STT-tensorflow/tensorflow/lite/g3doc/convert/quantization.md
Gregory Clark a628c339c5 Minor TF Lite documentation updates.
PiperOrigin-RevId: 314643633
Change-Id: Ieaa82849c35d1071d6a750b60c72ca08c47a0db7
2020-06-03 18:30:34 -07:00

80 lines
3.2 KiB
Markdown

# Converting Quantized Models
This page provides information for how to convert quantized TensorFlow Lite
models. For more details, please see the
[model optimization](../performance/model_optimization.md).
# Post-training: Quantizing models for CPU model size
The simplest way to create a small model is to quantize the weights to 8 bits
and quantize the inputs/activations "on-the-fly", during inference. This
has latency benefits, but prioritizes size reduction.
During conversion, set the `optimizations` flag to optimize for size:
```python
converter = tf.lite.TFLiteConverter.from_saved_model(saved_model_dir)
converter.optimizations = [tf.lite.Optimize.DEFAULT]
tflite_quant_model = converter.convert()
```
# Full integer quantization of weights and activations
We can get further latency improvements, reductions in peak memory usage, and
access to integer only hardware accelerators by making sure all model math is
quantized. To do this, we need to measure the dynamic range of activations and
inputs with a representative data set. You can simply create an input data
generator and provide it to our converter.
```python
import tensorflow as tf
def representative_dataset_gen():
for _ in range(num_calibration_steps):
# Get sample input data as a numpy array in a method of your choosing.
yield [input]
converter = tf.lite.TFLiteConverter.from_saved_model(saved_model_dir)
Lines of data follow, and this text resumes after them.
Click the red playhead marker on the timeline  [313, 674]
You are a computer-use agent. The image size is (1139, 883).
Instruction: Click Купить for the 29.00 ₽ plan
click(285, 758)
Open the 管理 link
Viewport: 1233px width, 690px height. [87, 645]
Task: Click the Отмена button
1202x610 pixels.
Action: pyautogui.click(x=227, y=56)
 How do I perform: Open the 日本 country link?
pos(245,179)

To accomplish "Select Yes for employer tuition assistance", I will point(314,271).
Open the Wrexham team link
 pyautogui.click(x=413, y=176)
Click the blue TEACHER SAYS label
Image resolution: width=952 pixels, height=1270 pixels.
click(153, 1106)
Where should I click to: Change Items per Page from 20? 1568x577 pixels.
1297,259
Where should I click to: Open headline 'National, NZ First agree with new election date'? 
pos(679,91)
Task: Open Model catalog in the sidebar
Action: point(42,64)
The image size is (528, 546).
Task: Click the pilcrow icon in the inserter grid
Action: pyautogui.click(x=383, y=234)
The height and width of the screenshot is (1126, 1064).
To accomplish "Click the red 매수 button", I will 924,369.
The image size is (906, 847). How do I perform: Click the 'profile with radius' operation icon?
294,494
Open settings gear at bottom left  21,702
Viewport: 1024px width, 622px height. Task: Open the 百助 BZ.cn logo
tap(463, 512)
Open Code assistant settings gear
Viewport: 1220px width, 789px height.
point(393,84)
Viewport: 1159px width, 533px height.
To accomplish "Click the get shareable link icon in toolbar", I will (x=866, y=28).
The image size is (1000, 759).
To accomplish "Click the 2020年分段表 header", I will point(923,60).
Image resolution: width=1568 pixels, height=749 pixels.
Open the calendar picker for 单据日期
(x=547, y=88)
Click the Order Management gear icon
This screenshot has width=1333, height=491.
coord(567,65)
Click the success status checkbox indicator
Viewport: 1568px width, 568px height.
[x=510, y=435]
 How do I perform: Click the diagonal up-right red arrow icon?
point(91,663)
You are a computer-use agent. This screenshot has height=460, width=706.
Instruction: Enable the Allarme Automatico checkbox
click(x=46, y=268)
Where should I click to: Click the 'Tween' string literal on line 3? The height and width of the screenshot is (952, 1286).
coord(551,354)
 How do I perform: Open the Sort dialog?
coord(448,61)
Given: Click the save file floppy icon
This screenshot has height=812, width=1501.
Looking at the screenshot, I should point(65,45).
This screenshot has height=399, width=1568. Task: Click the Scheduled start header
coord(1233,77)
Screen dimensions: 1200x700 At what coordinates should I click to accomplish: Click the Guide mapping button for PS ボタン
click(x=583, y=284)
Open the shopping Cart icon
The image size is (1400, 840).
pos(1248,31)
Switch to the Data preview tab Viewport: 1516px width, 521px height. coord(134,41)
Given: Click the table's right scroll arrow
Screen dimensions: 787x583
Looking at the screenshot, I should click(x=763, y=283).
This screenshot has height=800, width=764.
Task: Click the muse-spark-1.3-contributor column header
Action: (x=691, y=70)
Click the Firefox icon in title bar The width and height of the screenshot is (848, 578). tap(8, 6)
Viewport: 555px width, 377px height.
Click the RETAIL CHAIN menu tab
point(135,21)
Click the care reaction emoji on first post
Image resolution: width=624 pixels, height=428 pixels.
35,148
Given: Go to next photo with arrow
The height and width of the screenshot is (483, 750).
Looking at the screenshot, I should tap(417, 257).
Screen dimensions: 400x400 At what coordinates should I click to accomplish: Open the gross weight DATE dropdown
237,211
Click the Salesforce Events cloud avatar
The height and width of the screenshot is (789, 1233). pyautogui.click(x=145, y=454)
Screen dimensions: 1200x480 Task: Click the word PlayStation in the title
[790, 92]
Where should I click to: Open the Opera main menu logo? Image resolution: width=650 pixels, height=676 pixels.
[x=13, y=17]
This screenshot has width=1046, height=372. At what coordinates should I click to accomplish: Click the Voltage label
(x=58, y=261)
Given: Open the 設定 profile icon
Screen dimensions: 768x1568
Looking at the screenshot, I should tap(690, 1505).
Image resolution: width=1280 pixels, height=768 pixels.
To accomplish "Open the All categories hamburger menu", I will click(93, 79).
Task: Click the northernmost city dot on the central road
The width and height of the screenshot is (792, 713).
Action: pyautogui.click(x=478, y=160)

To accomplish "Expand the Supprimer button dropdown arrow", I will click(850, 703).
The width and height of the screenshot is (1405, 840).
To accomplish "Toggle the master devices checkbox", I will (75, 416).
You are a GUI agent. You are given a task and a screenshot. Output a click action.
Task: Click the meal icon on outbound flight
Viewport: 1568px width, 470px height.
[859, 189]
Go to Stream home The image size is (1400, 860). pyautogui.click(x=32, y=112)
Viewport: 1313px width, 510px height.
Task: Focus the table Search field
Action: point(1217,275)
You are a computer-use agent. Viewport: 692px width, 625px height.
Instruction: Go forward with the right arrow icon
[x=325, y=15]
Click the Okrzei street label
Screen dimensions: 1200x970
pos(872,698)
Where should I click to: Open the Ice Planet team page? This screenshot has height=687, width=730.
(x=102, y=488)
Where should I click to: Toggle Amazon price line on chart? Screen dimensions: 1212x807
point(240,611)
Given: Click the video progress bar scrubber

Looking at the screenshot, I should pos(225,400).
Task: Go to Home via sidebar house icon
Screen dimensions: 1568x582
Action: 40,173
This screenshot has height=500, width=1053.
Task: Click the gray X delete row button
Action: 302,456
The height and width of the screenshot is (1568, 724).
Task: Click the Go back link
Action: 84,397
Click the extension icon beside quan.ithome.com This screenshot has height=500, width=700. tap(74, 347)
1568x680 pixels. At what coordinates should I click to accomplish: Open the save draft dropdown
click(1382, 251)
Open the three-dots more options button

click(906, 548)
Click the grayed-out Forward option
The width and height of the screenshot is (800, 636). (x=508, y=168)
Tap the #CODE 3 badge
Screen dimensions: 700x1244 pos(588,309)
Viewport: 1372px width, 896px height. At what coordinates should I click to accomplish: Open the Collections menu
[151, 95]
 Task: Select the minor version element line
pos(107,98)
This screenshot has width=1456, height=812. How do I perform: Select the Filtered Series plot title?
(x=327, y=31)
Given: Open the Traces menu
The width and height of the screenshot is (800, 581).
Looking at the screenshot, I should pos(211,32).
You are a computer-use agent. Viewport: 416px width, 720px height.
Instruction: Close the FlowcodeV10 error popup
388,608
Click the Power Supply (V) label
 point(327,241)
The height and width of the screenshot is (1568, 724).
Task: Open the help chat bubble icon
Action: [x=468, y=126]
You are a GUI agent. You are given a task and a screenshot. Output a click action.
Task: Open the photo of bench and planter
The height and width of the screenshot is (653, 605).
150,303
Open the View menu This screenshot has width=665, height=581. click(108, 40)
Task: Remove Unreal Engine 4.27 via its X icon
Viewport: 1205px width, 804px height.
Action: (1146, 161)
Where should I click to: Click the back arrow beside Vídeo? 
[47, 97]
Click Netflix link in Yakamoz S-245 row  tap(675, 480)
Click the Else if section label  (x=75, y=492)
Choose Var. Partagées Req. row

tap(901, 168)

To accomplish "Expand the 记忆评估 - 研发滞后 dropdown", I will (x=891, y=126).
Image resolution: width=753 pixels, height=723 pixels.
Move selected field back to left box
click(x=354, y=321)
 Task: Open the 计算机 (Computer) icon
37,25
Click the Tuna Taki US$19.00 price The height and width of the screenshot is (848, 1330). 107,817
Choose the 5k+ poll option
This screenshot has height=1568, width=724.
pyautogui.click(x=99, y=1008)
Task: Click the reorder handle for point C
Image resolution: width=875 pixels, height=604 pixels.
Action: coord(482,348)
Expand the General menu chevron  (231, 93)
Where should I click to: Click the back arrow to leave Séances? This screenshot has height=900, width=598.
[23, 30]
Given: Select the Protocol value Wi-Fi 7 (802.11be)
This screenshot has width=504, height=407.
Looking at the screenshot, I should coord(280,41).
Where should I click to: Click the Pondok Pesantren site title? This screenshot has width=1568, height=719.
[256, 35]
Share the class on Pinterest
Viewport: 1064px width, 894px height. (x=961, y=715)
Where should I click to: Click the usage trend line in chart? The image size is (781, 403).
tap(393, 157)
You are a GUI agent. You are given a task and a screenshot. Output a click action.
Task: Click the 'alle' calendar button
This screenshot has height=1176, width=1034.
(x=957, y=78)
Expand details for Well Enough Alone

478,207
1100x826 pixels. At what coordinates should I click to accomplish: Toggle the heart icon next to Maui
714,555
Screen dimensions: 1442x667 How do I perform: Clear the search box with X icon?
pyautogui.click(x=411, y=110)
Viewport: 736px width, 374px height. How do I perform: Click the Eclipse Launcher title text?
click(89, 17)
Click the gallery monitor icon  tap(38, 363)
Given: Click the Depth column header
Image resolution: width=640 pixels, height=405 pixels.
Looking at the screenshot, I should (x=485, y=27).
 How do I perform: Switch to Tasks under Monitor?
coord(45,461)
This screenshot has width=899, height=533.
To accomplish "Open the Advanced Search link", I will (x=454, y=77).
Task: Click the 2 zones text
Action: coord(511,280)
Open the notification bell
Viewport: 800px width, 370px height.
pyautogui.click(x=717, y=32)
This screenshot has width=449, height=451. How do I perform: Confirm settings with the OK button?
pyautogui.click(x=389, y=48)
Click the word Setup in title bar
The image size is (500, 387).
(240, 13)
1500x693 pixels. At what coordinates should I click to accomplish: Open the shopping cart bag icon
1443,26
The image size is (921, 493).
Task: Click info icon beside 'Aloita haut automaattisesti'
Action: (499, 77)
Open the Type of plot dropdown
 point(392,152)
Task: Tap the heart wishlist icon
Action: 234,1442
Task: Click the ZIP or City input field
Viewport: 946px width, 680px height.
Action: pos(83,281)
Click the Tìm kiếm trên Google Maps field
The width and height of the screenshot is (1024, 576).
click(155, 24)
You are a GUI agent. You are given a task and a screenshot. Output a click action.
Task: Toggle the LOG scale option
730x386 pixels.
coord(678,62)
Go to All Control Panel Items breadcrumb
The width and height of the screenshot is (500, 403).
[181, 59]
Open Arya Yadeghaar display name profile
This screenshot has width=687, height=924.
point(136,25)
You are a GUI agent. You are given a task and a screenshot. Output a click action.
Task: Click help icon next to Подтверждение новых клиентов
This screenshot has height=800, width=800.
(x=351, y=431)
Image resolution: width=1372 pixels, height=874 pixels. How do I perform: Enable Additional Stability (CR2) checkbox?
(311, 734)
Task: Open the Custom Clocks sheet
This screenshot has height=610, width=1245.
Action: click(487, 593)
converter.optimizations = [tf.lite.Optimize.DEFAULT]
converter.representative_dataset = representative_dataset_gen
tflite_quant_model = converter.convert()
```
# During training: Quantizing models for integer-only execution
Quantizing models for integer-only execution gets a model with even faster
latency, smaller size, and integer-only accelerators compatible model.
Currently, this requires training a model with
["fake-quantization" nodes](https://github.com/tensorflow/tensorflow/tree/r1.13/tensorflow/contrib/quantize).
This is only available in the v1 converter. A longer term solution that's
compatible with 2.0 semantics is in progress.
Convert the graph:
```python
converter = tf.compat.v1.lite.TFLiteConverter.from_saved_model(saved_model_dir)
converter.inference_type = tf.lite.constants.QUANTIZED_UINT8
input_arrays = converter.get_input_arrays()
converter.quantized_input_stats = {input_arrays[0] : (0., 1.)} # mean_value, std_dev
tflite_model = converter.convert()
```
For fully integer models, the inputs are uint8. When the `inference_type` is set
to `QUANTIZED_UINT8` as above, the real_input_value is standardised using the
[standard-score](https://en.wikipedia.org/wiki/Standard_score) as follows:
real_input_value = (quantized_input_value - mean_value) / std_dev_value
The `mean_value` and `std_dev values` specify how those uint8 values map to the
float input values used while training the model. For more details, please see
the
[TFLiteConverter](https://www.tensorflow.org/api_docs/python/tf/compat/v1/lite/TFLiteConverter)
`mean` is the integer value from 0 to 255 that maps to floating point 0.0f.
`std_dev` is 255 / (float_max - float_min).
For most users, we recommend using post-training quantization. We are working on
new tools for post-training and training-time quantization that we hope will
simplify generating quantized models.